Doch es geht ja nicht um Geschichte, sondern um Haltung. Um symbolpolitische Selbstveredelung im Zeitalter des digitalen Altruismus. Eine Straße für Atatürk – das klingt nach Versöhnung, nach internationaler Aufgeschlossenheit, nach einem urbanen Multikulturalismus mit Latte-Macchiato-Temperament. Dass der Mann autoritär regierte, die Presse knebelte, Minderheiten assimilierte und das Kurdenproblem nicht löste, sondern verwaltete – geschenkt. Hauptsache, der Name klingt weltläufig und erzeugt auf Google Maps ein gutes Gefühl.

Vom Sultanspalast zur Stadtverwaltung – Identitätspolitik mit Ottomanenstaub

Die Ironie ist kaum zu überbieten: In einer Stadt, die zweimal einer osmanischen Belagerung standhielt, soll nun ein Mann geehrt werden, der das Erbe dieser Osmanen abwickelte wie eine schlecht laufende GmbH. Die K.u.k.-Residenzstadt soll also dem säkularen Totengräber des Kalifats die Hand reichen – und so tun, als sei das alles ein Zeichen von kulturellem Weitblick. In Wahrheit ist es nichts anderes als die kapitulierende Geste einer hypermoralischen Gesellschaft, die ihre eigene Geschichte lieber externalisiert als aufarbeitet.

TIP:  VON MORAL UND MÄRKTEN

Denn während man sich über Atatürk-Straßen freut, diskutiert man in anderen Bezirken darüber, ob man Karl Lueger posthum noch behalten darf oder endlich verbannen muss. Die Vergangenheit wird dabei wie ein Wühltisch auf dem Flohmarkt der Tugendhaftigkeit durchstöbert: Was kann bleiben, was muss weg, und was lässt sich gewinnbringend durch einen moralisch kompatibleren Namen ersetzen?

Die Petition als Passion – Demokratie der Clicks

Das Begehr selbst kommt, wie könnte es anders sein, in Form einer Petition. Die moderne Form der politischen Erhebung – bequem, digital, kostenfrei und vor allem: risikolos. Wo früher Unterschriftenlisten mit Kugelschreiber durch verrauchte Hinterzimmer kursierten, genügt heute ein Klick aus der U-Bahn heraus, um Geschichte umzuschreiben. Es ist die Demokratisierung der Symbolik, entkoppelt von Sachverstand, historischen Tiefenschärfen oder kulturellem Kontext.

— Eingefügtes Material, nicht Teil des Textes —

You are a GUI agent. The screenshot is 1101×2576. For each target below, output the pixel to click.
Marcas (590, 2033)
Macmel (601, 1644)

Man muss sich das vorstellen: Der öffentliche Raum einer 2000-jährigen Stadtgeschichte wird zum Spielball spontaner Mobilisierungen, zum gestalterischen Wunschzettel der hypervernetzten Empörungskultur. Man votiert nicht mehr für Parteien, sondern für Straßennamen. Die Stadt wird zur Arena politisch-ästhetischer Schönheitschirurgie, bei der jeder meint, er könne mitreden – weil: Warum eigentlich nicht?

Straßen mit Haltung – Asphalt als Weltanschauung

Was früher nach Funktion benannt wurde – Mühlgasse, Ziegelofengasse, Obere Donaustraße – dient heute der weltanschaulichen Zementierung gesellschaftlicher Lager. Es geht längst nicht mehr um Orientierung, sondern um Distinktion. Die Straße ist kein Weg mehr, sondern ein Statement. Und wer sie betritt, marschiert nicht einfach durch ein Viertel, sondern durch eine Erzählung – kuratiert, codiert, korrekt.

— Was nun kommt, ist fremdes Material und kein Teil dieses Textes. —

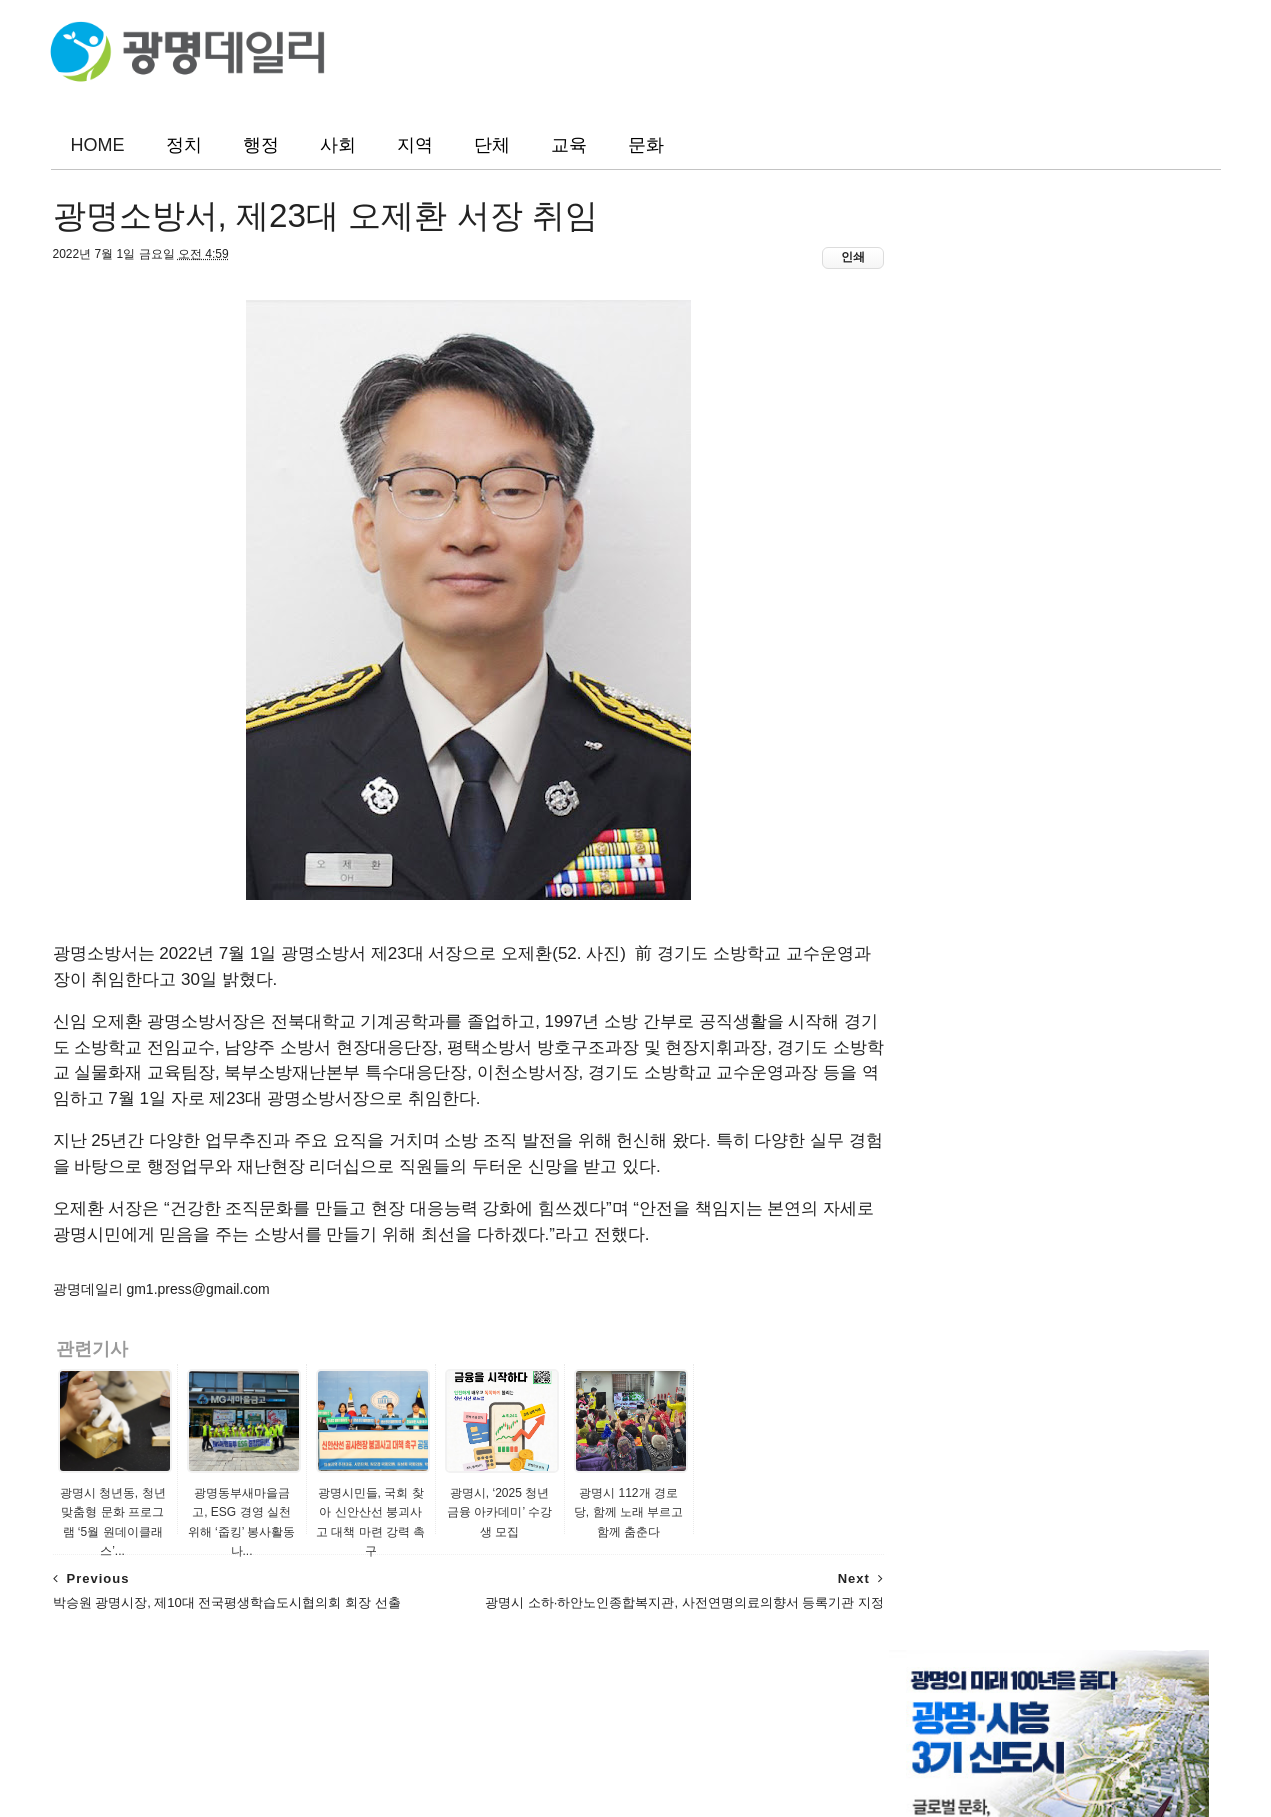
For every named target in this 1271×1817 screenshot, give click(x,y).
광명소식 (938, 758)
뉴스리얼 (909, 904)
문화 (646, 145)
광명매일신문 (923, 843)
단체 (492, 145)
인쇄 (811, 261)
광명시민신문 (923, 823)
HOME (98, 145)
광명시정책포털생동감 (951, 965)
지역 (415, 145)
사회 (338, 145)
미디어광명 (916, 945)
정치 (184, 145)
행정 (261, 145)
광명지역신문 (923, 884)
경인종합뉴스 (923, 925)
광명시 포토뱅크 (932, 1006)
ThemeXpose (1066, 1771)
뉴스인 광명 (918, 864)
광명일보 (909, 803)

In diesem Sinne passt Atatürk hervorragend in die neue Weltordnung des urbanen Symbolismus. Nicht, weil er zu Wien gehört, sondern weil er eben nicht dazugehört. Seine Nennung wäre ein Bruch, ein bewusst gesetzter Akzent, ein semiotischer Stolperstein für alle, die immer noch glauben, Straßen seien bloß Infrastruktur.

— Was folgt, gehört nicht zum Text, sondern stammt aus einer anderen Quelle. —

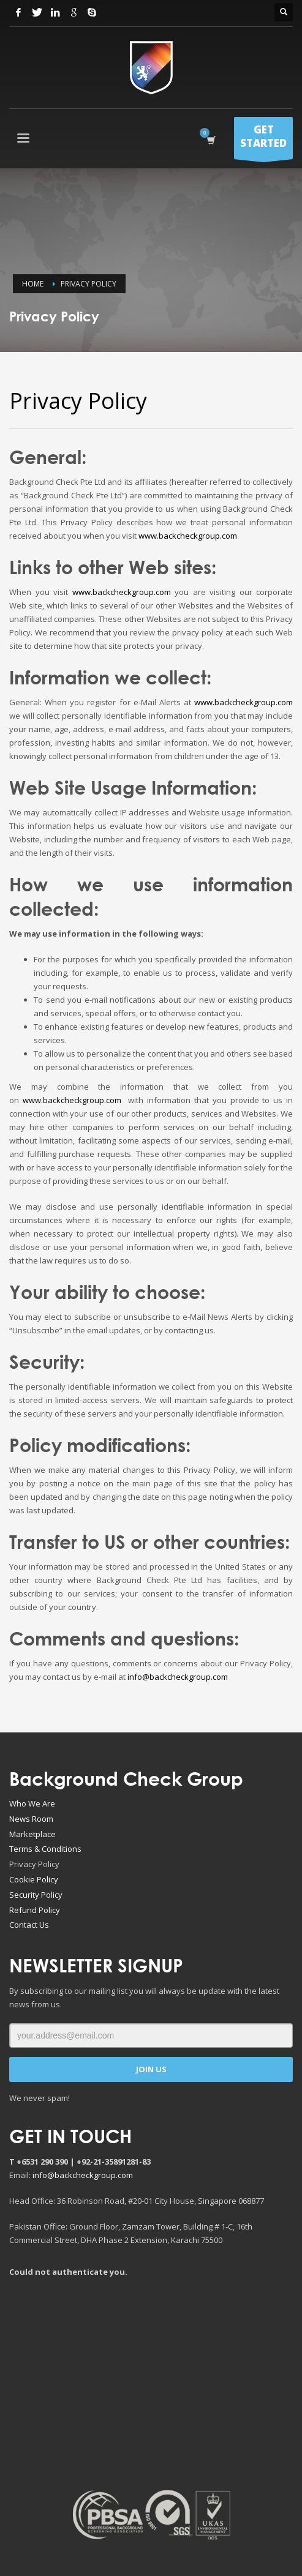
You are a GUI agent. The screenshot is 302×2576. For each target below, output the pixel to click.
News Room (31, 1818)
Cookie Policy (33, 1879)
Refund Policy (34, 1909)
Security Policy (35, 1894)
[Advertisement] (155, 2382)
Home (32, 284)
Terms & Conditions (45, 1848)
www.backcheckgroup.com (187, 535)
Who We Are (32, 1803)
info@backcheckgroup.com (177, 1676)
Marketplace (32, 1834)
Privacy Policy (34, 1864)
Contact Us (29, 1924)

Postskriptum aus dem Archiv der Absurdität

Natürlich wird es nicht bei Atatürk bleiben. Hat man einmal damit begonnen, historische Figuren nach Beliebtheit zu sortieren, öffnen sich die Tore der Parodie. Warum nicht auch eine Erdoğan-Promenade, gleich gegenüber der Tibet-Allee? Oder ein Bin-Zayed-Boulevard in Favoriten, als Geste geopolitischer Diplomatie? Vielleicht eine Greta-Thunberg-Sackgasse mit Fahrradständern aus recyceltem Aktivismus? Die Möglichkeiten sind endlos – solange die Ironie noch billig und die Öffentlichkeit kurzatmig ist.

TIP:  Lösch Dich

Fazit: Der öffentliche Raum als moralische Projektionsfläche

Es geht nicht um Atatürk. Es geht nie um Atatürk. Es geht um uns. Um das gute Gefühl, auf der richtigen Seite der Geschichte zu stehen, auch wenn man sie gar nicht gelesen hat. Um den moralischen Mehrwert einer symbolischen Geste, die keine Konsequenzen kennt. Um die wohldosierte Erregung über Themen, die niemandem wehtun – außer vielleicht dem historischen Bewusstsein.

Die Straße mag neu benannt werden. Die Ironie bleibt.